I'm curious about Cokey. Tom said he Cokey was a good producer. Since he's been breeding from the 70's and has had a heck of a lot of goldens, he thought Cokey was a "producer". Not the best at running field trials, but a producer of great potential puppies. Tom said not all great field trial dogs are "producers", some really don't produce well at all. Sort of a one hit wonder. I'm curious though about Cokey and what caught your eye about him?


----------



## Alaska7133

Also here's the post that Tom and Lynn wrote about Ike and their breeding program at Thistle Rock. It's an interesting read:

It only took them 40 years. Thistle Rocks Red Ike (Ike) won the Tallokas Retriever Club’s Open All Age finishing his Field Championship. An FC does not happen without help and guidance in today’s field trials. 
The journey has been long, and a lot of people deserve a piece of this championship. Tim Landecker force broke Ike before heading to Tim Springer for young dog work. Tim and Lauren Springer specialize in the minor states and Hunt Tests. Ike excelled, and results came quickly. He reached the Derby List with 11 points as a 22-month-old. Within a year, he was a Master Hunter and qualified all age. He ran his first Open at the 2012 St. Louis National Specialty earning a JAM. In winter 2013, we got the call from Tim Springer that Ike progressed into All-Age caliber needing to transition onto Steve Yozamp’s truck. During the summer, our Monday training sessions with our professionals changed from Marine on the St Croix to Watkins area. 
We and all our professionals have never cherry picked the trials we run. We proudly run an extremely challenging Minnesota/Georgia circuit. It is not unusual to see entries exceeding 70-90 dogs in some form of the Open (Limited, Special, Restricted) with several NFC, NAFC, FC/AFC competitors from some of the most talented and high profile professional trainers like Steve Yozamp, Lynn Troy, Dave Rorem, Danny Farmer, Mike Lardy and big amateur trucks like Charlie and Yvonne Hays, Ken Neil, and several others just to name a few. Some of the stiffest competition happens every day in training from the other dogs on the same truck.
Under Tim Springer guidance, Ike finished the Derby at 44% completion rate. According to Retriever Results, with Steve Yozamp in the Open, he currently has 25% completion rate. All this coming from a dog that was born and raised on the Thistle Rock “farm.”


----------



## Bella Floden

Alaska7133 said:


> I'm curious about Cokie. Tom said he Cokie was a good producer. Since he's been breeding from the 70's and has had a heck of a lot of goldens, he thought Cokie was a "producer". Not the best at running field trials, but a producer of great potential puppies. Tom said not all great field trial dogs are "producers", some really don't produce well at all. Sort of a one hit wonder. I'm curious though about Cokie and what caught your eye about him?

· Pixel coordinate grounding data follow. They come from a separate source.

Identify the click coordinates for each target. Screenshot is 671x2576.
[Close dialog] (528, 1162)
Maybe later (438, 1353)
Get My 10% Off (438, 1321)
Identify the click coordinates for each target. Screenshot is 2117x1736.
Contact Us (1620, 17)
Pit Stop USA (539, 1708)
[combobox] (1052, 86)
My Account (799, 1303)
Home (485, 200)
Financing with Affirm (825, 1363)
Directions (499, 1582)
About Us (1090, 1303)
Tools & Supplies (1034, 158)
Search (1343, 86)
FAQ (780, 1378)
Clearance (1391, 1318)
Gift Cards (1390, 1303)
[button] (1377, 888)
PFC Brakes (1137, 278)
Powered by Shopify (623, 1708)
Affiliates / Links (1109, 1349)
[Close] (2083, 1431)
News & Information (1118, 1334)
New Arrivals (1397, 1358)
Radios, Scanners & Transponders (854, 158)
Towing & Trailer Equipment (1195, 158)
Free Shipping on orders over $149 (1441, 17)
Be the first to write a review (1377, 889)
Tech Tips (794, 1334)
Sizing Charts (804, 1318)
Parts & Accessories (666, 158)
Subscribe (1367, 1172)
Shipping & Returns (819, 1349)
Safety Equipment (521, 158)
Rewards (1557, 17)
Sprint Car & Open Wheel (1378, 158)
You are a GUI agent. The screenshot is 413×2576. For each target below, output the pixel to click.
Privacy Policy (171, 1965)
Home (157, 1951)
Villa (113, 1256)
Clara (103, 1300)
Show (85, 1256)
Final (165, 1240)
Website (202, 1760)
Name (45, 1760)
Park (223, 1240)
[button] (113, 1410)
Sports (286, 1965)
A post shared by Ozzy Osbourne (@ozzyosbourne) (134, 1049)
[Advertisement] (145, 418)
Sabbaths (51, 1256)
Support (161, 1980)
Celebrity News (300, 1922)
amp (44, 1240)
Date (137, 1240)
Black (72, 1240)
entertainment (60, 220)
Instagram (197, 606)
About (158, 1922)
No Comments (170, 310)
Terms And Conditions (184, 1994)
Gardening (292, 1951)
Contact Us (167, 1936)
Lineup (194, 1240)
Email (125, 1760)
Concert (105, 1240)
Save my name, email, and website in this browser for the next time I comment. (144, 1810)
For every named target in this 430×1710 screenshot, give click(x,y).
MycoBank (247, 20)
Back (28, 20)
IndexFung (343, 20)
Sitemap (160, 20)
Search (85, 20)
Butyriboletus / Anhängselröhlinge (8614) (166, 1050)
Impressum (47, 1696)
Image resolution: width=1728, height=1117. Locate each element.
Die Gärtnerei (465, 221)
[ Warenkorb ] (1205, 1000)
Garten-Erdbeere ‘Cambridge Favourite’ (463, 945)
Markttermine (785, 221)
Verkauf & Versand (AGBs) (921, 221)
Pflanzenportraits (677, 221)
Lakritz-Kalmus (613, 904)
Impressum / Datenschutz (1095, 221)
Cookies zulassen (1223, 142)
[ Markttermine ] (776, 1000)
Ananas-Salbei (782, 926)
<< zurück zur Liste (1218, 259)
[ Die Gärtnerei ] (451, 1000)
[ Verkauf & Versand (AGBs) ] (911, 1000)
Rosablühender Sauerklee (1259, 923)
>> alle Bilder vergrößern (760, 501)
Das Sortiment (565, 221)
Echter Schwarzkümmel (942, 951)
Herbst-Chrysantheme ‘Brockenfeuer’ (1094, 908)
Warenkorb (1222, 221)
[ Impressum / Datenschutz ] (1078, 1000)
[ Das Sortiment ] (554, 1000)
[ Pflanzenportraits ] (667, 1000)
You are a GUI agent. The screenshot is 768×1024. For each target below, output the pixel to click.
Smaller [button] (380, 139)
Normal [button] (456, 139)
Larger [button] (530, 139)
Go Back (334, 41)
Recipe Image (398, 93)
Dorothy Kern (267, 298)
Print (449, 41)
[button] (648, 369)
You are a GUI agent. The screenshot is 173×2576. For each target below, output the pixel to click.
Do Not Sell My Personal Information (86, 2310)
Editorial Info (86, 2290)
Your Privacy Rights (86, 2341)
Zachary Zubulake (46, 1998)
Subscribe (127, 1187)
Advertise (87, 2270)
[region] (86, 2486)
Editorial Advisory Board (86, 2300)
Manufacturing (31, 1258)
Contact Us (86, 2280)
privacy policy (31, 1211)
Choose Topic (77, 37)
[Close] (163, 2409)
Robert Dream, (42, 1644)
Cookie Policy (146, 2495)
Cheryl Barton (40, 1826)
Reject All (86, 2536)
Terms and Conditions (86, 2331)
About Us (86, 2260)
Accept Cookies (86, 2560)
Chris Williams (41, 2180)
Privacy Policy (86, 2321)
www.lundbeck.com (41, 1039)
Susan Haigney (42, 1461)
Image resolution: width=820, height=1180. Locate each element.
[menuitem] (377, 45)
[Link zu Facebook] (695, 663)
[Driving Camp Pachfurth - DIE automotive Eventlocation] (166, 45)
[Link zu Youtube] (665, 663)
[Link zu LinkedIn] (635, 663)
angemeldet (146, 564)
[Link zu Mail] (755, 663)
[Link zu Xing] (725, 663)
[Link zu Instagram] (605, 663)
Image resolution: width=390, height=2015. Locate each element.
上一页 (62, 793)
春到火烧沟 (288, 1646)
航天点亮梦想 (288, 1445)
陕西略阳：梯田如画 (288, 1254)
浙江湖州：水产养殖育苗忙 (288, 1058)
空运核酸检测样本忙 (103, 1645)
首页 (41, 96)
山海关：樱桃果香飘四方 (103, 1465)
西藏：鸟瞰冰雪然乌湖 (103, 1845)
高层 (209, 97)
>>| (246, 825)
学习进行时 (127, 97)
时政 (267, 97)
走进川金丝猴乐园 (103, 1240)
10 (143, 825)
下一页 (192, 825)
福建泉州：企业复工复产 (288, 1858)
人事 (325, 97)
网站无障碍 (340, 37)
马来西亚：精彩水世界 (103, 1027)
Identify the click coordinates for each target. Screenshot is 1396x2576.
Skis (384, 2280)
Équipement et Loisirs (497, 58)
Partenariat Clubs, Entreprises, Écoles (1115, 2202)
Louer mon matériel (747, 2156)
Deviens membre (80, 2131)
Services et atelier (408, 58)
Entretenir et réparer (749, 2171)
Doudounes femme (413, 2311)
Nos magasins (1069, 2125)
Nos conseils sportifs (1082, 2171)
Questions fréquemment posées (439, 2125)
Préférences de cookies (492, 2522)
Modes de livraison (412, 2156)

Oh boy that was a long time ago. Cokie was a good looking dog, for one -- muscular, with a pretty nice head on him. He was running master hunt tests around that time, I believe, and was doing well at it. That or he was already MH and was trying to qualify for master nationals -- I'm not sure which. Anyhow, I was looking for good temperaments in studs as a factor. I was looking for a dog that would not just be titled but also good tempered. I had heard about some dogs getting snippy and didn't want aggression introduced into puppies. His pro at the time recommended him for his temperament. However, he was a PRA-prcd carrier, as was my female at the time, so I had to forego the thought of breeding her to him. I really like that Ike is clear and also good tempered. Hopefully that continues to carry on!


----------



## Bella Floden

jennwinning said:


> Oh boy that was a long time ago. Cokie was a good looking dog, for one -- muscular, with a pretty nice head on him. He was running master hunt tests around that time, I believe, and was doing well at it. That or he was already MH and was trying to qualify for master nationals -- I'm not sure which. Anyhow, I was looking for good temperaments in studs as a factor. I was looking for a dog that would not just be titled but also good tempered. I had heard about some dogs getting snippy and didn't want aggression introduced into puppies. His pro at the time recommended him for his temperament. However, he was a PRA-prcd carrier, as was my female at the time, so I had to forego the thought of breeding her to him. I really like that Ike is clear and also good tempered. Hopefully that continues to carry on!


And maybe all that plus he was this gorgeous, long redhead in a sea of black labs training together? :grin2:


----------



## Alaska7133

jennwinning said:


> And maybe all that plus he was this gorgeous, long redhead in a sea of black labs training together? :grin2:


My boy Riot's littermate sister Winnie, has been bred to Ike. I think those will be some really nice pups if you are looking....


----------



## Bella Floden

I will probably keep one from my own bred with Ike (she is due in April), but I PM'd you... would love to more about Riot as he is somewhat related to Bella with Bro lines and I have considered pairing with Jake lines. Thinking perhaps with a future female. Just wondering more about how you like Riot's breeding. I had also tried Pez with Jake, but they didn't take a long time ago. Would have been neat to see how that would have been!


----------